Seal the Deal: ML-based Signature Classification
Information
Författare: Vilhelm WestbergBeräknat färdigt: 2026-01
Handledare: Martin Berg
Handledares företag/institution: Sweco AB
Ämnesgranskare: Ronald Cumbal
Övrigt: -
Presentation
Presentatör: Vilhelm WestbergPresentationstid: 2026-01-15 15:15
Opponent: Amanda Stafberg
Abstract
This study aims to explore how supervised machine learning can be applied to the classification of handwritten signatures. The objective is to examine how accurately signatures can be classified and to evaluate the performance of different model architectures on this task, within the context of digitizing analogue information.

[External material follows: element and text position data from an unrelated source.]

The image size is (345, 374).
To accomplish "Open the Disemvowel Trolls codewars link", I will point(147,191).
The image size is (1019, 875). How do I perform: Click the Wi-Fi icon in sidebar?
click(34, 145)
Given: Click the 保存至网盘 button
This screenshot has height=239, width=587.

A dataset of 2,293 handwritten signatures from 34 signers was collected from technical documents. The dataset was rebalanced and then preprocessed to reduce noise, normalize appearance, and standardize input dimensions. Eight models were designed, developed, tested, and evaluated using accuracy, precision, recall, and weighted F1- score. The results show that even simple models can achieve strong performance when preprocessed correctly and trained on a sufficiently large, balanced dataset. Performance varies significantly across architectures when evaluated on smaller datasets, where the number of training, validation, and test points is limited. Pretrained deep learning models, while more costly computationally, consistently outperform simpler approaches, making them a better choice for the task – especially when few data points are available.